Today, King would be pilloried as a “race-baiter” on The O’Reilly Factor. (Can’t you just see it? “Now this King talks about bad checks — I wonder how many he’s written? Has this guy ever created any jobs?”) Here’s another inconvenient excerpt taken from a November 1964 Saturday Evening Post essay titled “Negroes Are Not Moving Too Fast”:
“For some Americans deluded by myths, the candidacy of a (Barry) Goldwater* seemed a solution to their ills. Essentially he identified big government, radicalism and bureaucracy as the cause of all evils. Civil-rights legislation, in his view, is not a social necessity — it is merely oppressive big government. He ignored the towering presence of discrimination and segregation but vividly exaggerated crime in the streets. The poverty of the Negroes, he implied is due to want of ambition and industry. The picture that emerged to delight the racist was that of undeserving, shiftless, criminally dangerous radicals who have manipulated government for their selfish ends, but whose grievances are largely fanciful, and will wither away if left to the states.”
‘The triple evils’
So, what, was King a socialist? Not exactly; he understood the value of profit and industry, but he was no free-market purist (excerpt from the “Where Do We Go From Here” speech below; quote begins at 6:15):
“What I’m saying to you this morning is communism forgets that life is individual. Capitalism forgets that life is social. And the kingdom of brotherhood is found neither in the thesis of communism nor the antithesis of capitalism, but in a higher synthesis … that combines the truths of both. Now, when I say, ‘questioning the whole society,’ it means ultimately coming to see that the problem of racism, the problem of economic exploitation, and the problem of war are all tied together. These are the triple evils that are interrelated.”

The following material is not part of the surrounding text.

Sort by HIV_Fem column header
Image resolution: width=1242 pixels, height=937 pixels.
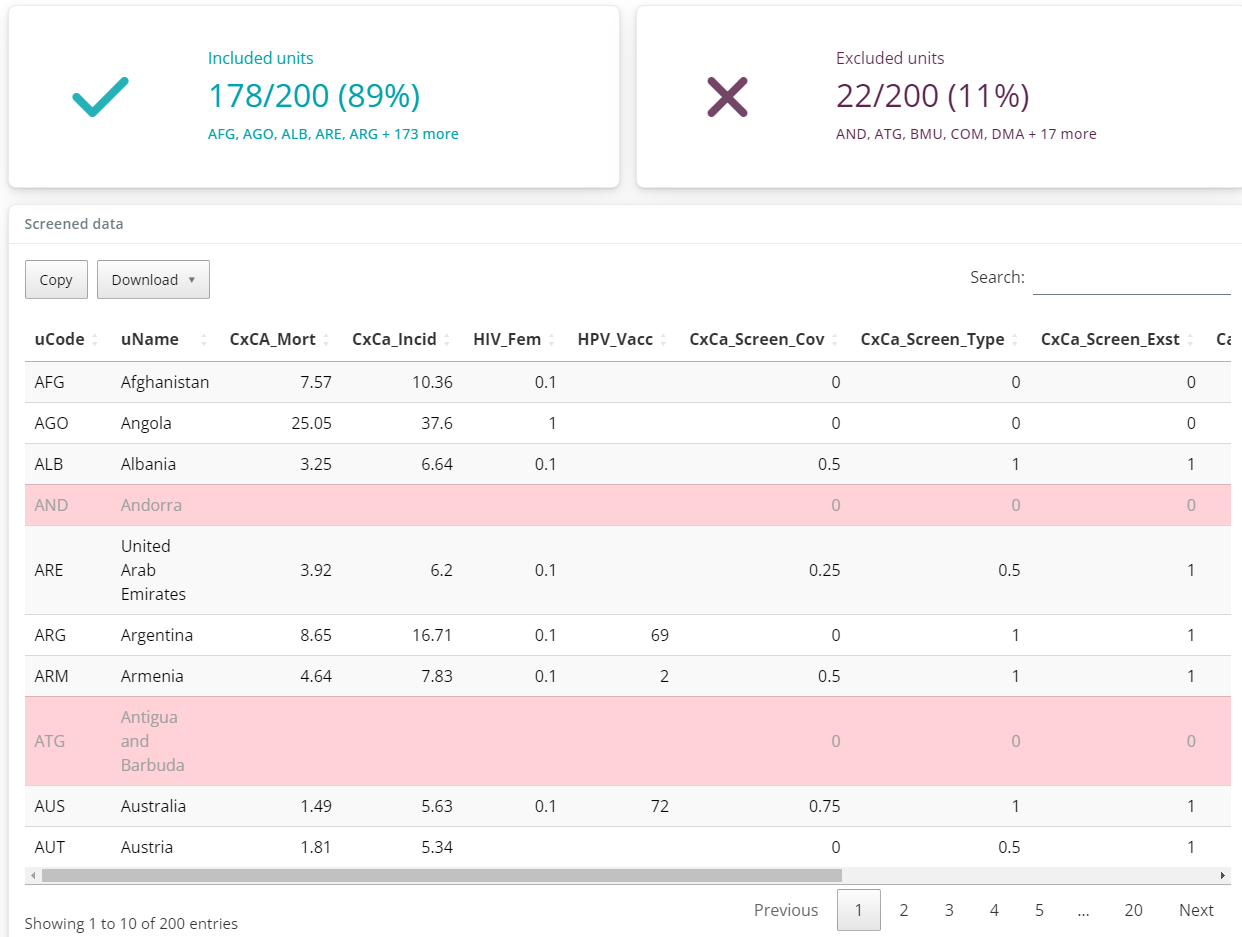coord(507,339)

Martin Luther King wasn’t just about peace, love, brotherhood and the contents of our character. He saw the problems of the day — the problems of this day — quite clearly, and as someone who recognized the vast disparities in race and class and the predilection for war that contributed to a society’s sickness. He was no conservative — as, 30 years ago, the most prominent conservative in North Carolina history recognized on the floor of the U.S. Senate:
“I think most Americans would feel that the participation of Marxists in the planning and direction of any movement taints that movement at the outset … Others may argue that Dr. King’s thought may have been merely Marxist in its orientation. But the trouble with that is that Marxism-Leninism, the official philosophy of communism, is an action-oriented revolutionary doctrine. And Dr. King’s action-oriented Marxism, about which he was cautioned by the leaders of this country, including the president at that time, is not compatible with the concepts of this country.”
Jesse Helms was rebuked quickly by a fellow Republican Senator, Bob Dole: “To those who would worry about cost, I would suggest they hurry back to their pocket calculators and estimate the cost of 300 years of slavery, followed by a century or more of economic, political and social exclusion and discrimination.”
Amazing. Not only was Martin Luther King Jr. a staunch conservative — Bob Dole was a divisive race-baiter. The things you learn.
*The longtime Arizona senator and father of modern-day conservatism, whom Lyndon Johnson had just defeated in the presidential election.